GGUS ID	Level	Urgency	State	Creation	Last Update	VO	Subject
90995	Green	Less Urgent	In Progress	2013-01-29	2013-01-30	CMS	Stageout errors for single workflow at RAL
90986	Green	Urgent	In Progress	2013-01-29	2013-01-29	NA62	FTS channell BELGRID-UCL to RAL-LCG2 for na62
90844	Green	Less Urgent	In Progress	2013-01-26	2013-01-28		LFC for cernatschool.org
90528	Red	Less Urgent	In Progress	2013-01-17	2013-01-17	SNO+	WMS not assiging jobs to sheffield
90151	Red	Less Urgent	Waiting Reply	2013-01-08	2013-01-24	NEISS	Support for NEISS VO on WMS
89733	Red	Urgent	In Progress	2012-12-17	2013-01-21		RAL bdii giving out incorrect information
86152	Red	Less Urgent	On Hold	2012-09-17	2013-01-16		correlated packet-loss on perfsonar host

Availability Report


Day	OPS	Alice	Atlas	CMS	LHCb	Comment
23/01/13	100	100	100	100	100
24/01/13	87.5	100	100	100	100	Failed the Site-BDII test as the SL6 test CE had wrong string in GlueHostOperatingSystemName.

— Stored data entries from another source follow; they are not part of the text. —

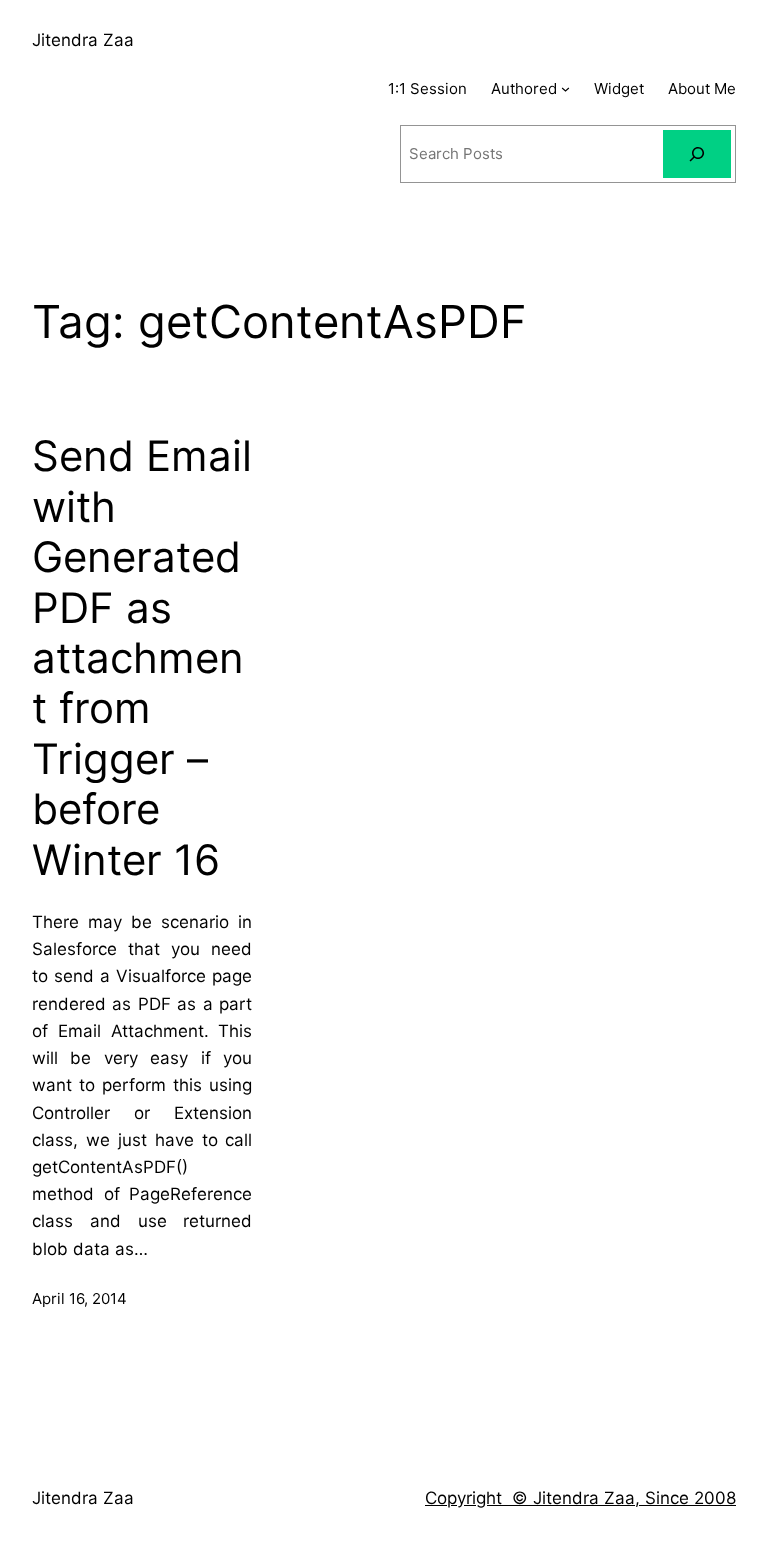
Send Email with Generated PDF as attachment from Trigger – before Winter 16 (142, 657)
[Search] (697, 154)
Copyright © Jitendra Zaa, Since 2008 (580, 1498)
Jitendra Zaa (83, 40)
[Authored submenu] (565, 88)
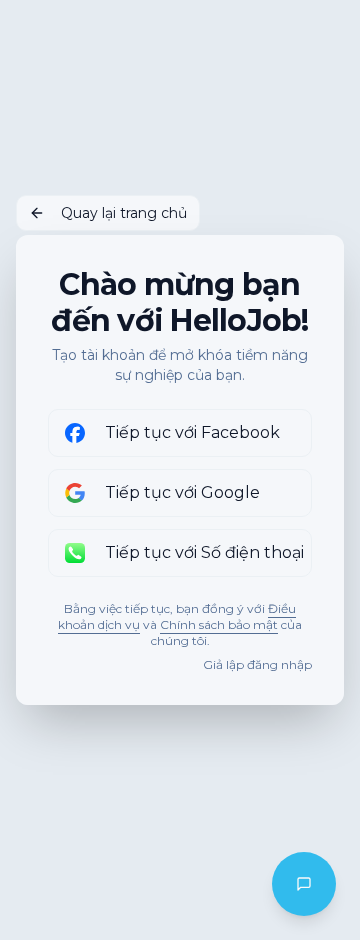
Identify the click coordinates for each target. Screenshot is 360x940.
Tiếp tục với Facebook (192, 432)
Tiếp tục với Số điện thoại (204, 552)
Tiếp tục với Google (182, 492)
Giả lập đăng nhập (257, 664)
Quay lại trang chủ (124, 213)
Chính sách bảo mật (219, 624)
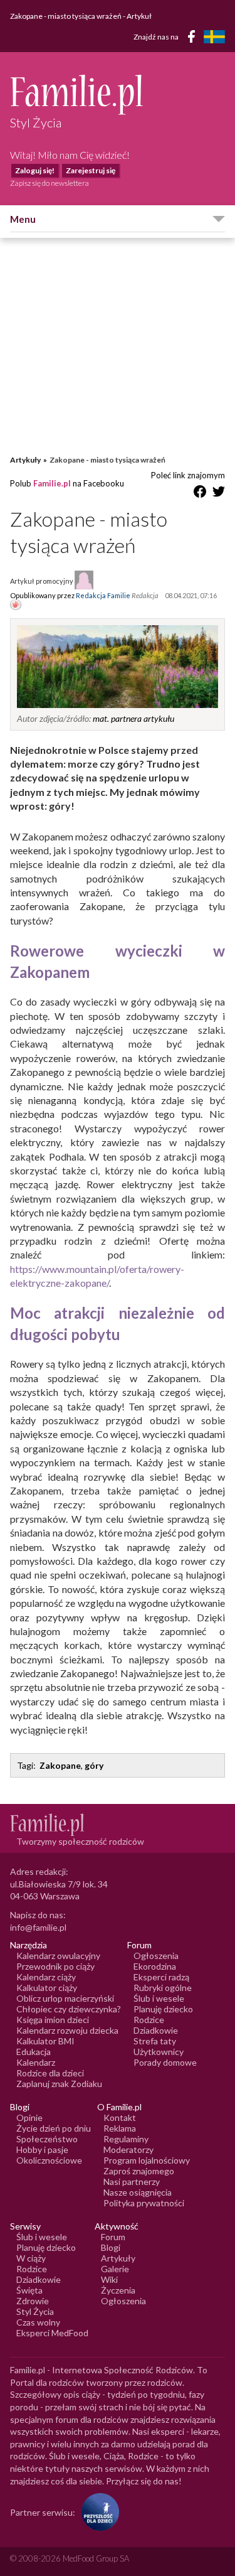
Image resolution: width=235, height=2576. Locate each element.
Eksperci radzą (161, 1977)
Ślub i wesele (158, 1998)
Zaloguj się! (35, 170)
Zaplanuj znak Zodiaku (59, 2083)
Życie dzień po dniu (53, 2128)
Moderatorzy (128, 2149)
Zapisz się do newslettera (49, 183)
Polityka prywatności (143, 2203)
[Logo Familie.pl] (117, 94)
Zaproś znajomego (138, 2170)
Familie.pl (52, 483)
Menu (23, 219)
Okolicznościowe (49, 2160)
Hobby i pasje (42, 2149)
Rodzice (148, 2019)
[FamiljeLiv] (214, 36)
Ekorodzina (154, 1966)
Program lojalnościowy (146, 2160)
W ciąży (31, 2258)
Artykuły (25, 459)
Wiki (109, 2279)
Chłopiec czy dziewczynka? (68, 2009)
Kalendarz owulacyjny (58, 1955)
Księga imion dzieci (52, 2019)
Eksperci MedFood (52, 2332)
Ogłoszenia (156, 1955)
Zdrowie (32, 2300)
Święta (29, 2290)
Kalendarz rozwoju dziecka (67, 2030)
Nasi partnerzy (131, 2181)
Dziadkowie (155, 2030)
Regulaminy (126, 2138)
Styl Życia (35, 2311)
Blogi (110, 2247)
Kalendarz (35, 2062)
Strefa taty (154, 2041)
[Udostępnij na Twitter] (218, 494)
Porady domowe (165, 2062)
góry (94, 1765)
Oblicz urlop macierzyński (65, 1998)
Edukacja (33, 2051)
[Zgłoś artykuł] (15, 605)
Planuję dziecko (163, 2009)
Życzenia (118, 2290)
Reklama (119, 2128)
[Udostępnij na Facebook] (200, 494)
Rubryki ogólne (162, 1987)
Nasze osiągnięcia (137, 2192)
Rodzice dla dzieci (50, 2073)
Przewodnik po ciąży (55, 1966)
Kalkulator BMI (45, 2041)
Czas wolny (38, 2322)
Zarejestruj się (90, 170)
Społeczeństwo (47, 2138)
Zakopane (60, 1765)
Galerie (115, 2268)
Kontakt (119, 2117)
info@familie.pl (38, 1927)
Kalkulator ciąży (46, 1987)
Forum (113, 2236)
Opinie (29, 2117)
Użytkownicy (158, 2051)
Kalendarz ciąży (46, 1977)
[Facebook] (194, 39)
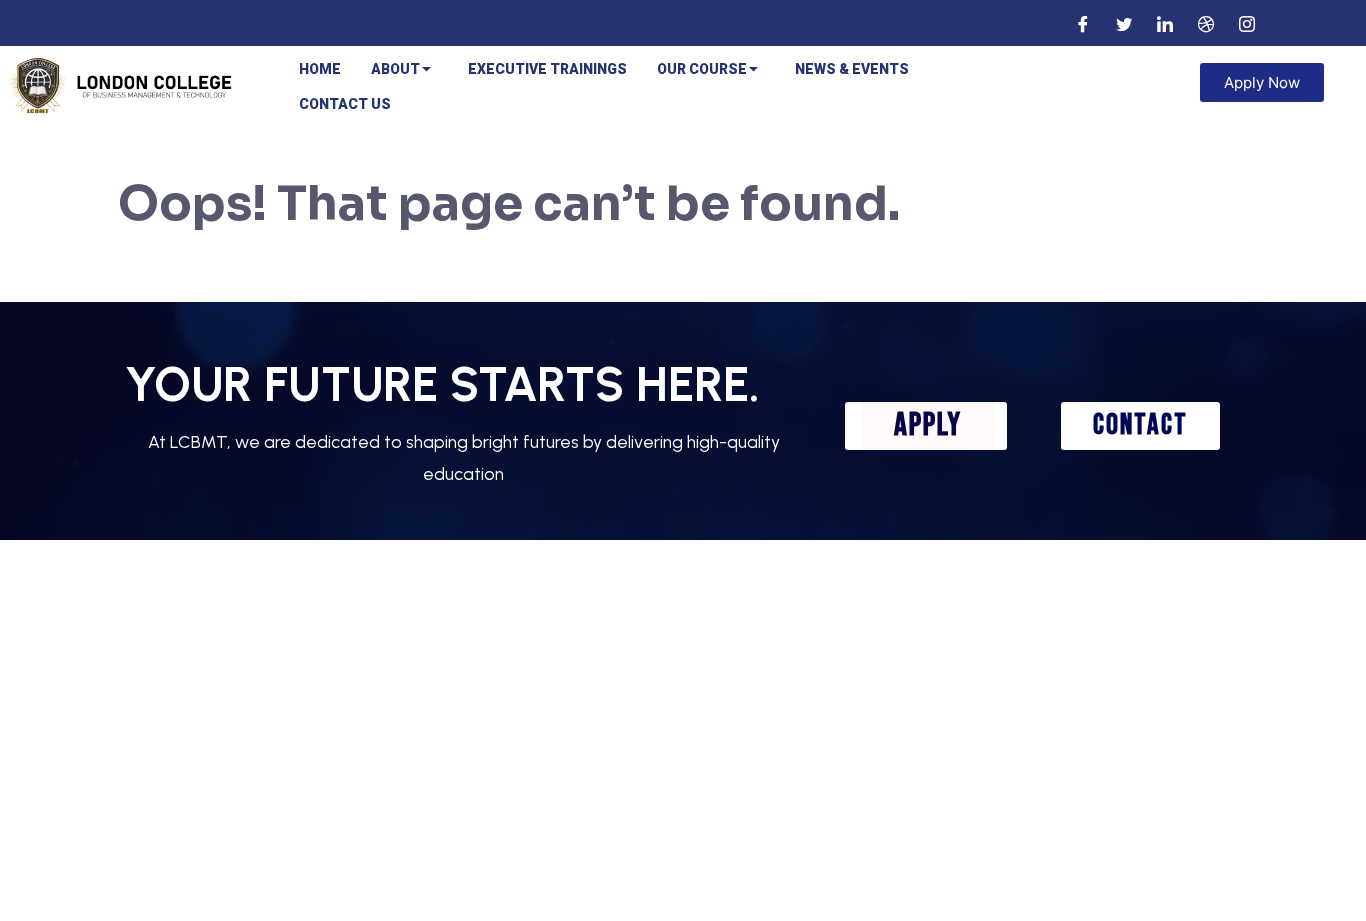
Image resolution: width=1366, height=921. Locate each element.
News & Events (852, 69)
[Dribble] (1206, 23)
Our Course (702, 69)
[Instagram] (1247, 23)
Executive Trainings (547, 69)
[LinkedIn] (1165, 23)
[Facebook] (1083, 23)
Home (320, 69)
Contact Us (345, 104)
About (395, 69)
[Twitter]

25/01/13	100	100	100	100	100
26/01/13	100	100	68.6	100	100	The CE test jobs did not run within the time allowed. Problem of hitting maximum number of AtlasSGM jobs. These were queued behind SL6 Atlas S/W validation jobs.
27/01/13	100	100	96.2	100	100	Four SRM test failures - unable to delete file from SRM.
28/01/13	100	100	100	100	100
29/01/13	100	100	77.4	100	100	Repeat of problem of 26/1/13. Fix to batch scheduler did not work and the jobs queued behind more SL6 S/W validation jobs.